Thursday, May 25, 2017

Analytical Psychology and Science: Adversaries or Allies? by Mark Winborn, PhD, NCPsyA

In Psychological Perspectives, 2016, Vol. 59, #4, pp. 490-508


Conclusion:

Jung (like Freud) saw himself as a scientist and was constantly incorporating new ideas from other fields such as linguistics, anthropology, physics, Gnosticism, and alchemy.  In fact, Jung has been referred to as a bricoler - a French word that refers to someone who pieces things together from a variety of sources.  I believe Jung, if he were alive today, would have embraced the recent findings from infant observation, neurosciences, attachment research, and trauma research just as he did with Fordham’s early forays into child analysis.  I would challenge us to consider whether we want to suspend progress in Analytical Psychology, preserving it in the “just so” state we’ve become comfortable with.

I believe our task as Jungians is to re-evaluate, re-cast, re-interpret Jung’s ideas in light of knowledge from other fields – just as Jung did in developing his conceptual framework originally. But we have to be in dialogue with other fields and have an understanding of their findings in order for this to occur. I believe we have a responsibility to the scientific method which shaped and informed Jung’s inquiries; a responsibility to peer more deeply into the relationship between brain and mind and between soma and psyche; into the psychological and neurological underpinnings of conscious and unconscious processes; to seriously evaluate Jung's typological model in light of current neurological and cognitive sciences; and inform our candidates about the current theoretical debate occurring between those holding apriori positions on the nature of archetypal experience and those who now postulate archetypal experience as  emergent phenomena.  

Ultimately, scientific empiricism can’t study or evaluate all of the elements of Analytical Psychology. Many elements of our field can’t be sufficiently operationally defined in a manner that would allow study through the scientific vertex. But there are many elements of Analytical Psychology which can be examined through a scientific lens - a process by which we can deepen our confidence in our methods and theories, gain a deeper understanding of why certain methods work, and occasionally a casting off or remaking of certain theories or practices which can’t be supported from a scientific perspective. We can’t afford to cast off empiricism out of a preference for subjectivism if Analytical Psychology is to survive another 100 years as something other than a well preserved museum piece.
Many fields of scientific inquiry have moved towards the positions advocated by Jung while at the same time adding many new insights it wasn’t possible for Jung to imagine despite his incredible breadth of vision. We do have Jungians among us who are engaged with the scientific community. There are a small cadre of others trying to bring Analytical Psychology into dialogue with contemporary science, including Mario Jacoby, George Hogenson, Joseph Cambray, Jean Knox, Margaret Wilkinson, John Merchant, Robert Romanyshyn, David Rosen, Christian Roesler, and John Haule.

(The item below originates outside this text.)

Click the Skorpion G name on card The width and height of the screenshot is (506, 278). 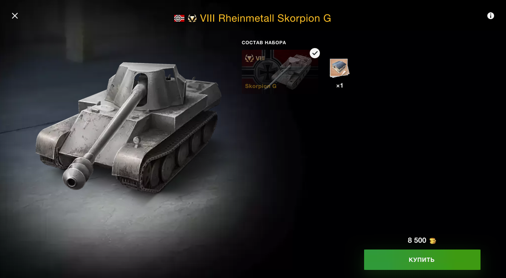260,86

In order for this shift to happen, some who come from backgrounds in the arts and humanities may need to learn something about the scientific method including research design, sample size, types of validity and reliability, as well as some familiarity with statistical inference. But this is not unlike my own journey - coming from a scientist-practitioner model of clinical psychology training and needing to become more intimately familiar with the metaphoric world of myths, fairytales, art, poetry, literature, and religion.

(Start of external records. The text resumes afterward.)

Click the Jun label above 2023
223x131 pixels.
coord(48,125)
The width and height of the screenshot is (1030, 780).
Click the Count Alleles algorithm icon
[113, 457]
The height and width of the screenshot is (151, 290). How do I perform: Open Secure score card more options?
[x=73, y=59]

I hope this paper leaves you with the impression that Analytical Psychology and science can be and need to be allies rather than adversaries. We need the findings from contemporary science to help us reflect on what we experience as analytic practitioners. Science needs us to advocate for the subjective element in the laboratory. Be we cannot fulfill Jung’s dream of a Analytical Psychology as a mediatory science unless we are in an ongoing dialogue with the scientific community. In closing, I leave the reader with this thought from Carl Jung (1976, para. 1236)Ultimate truth, if there be such a thing, demands the concert of many voices.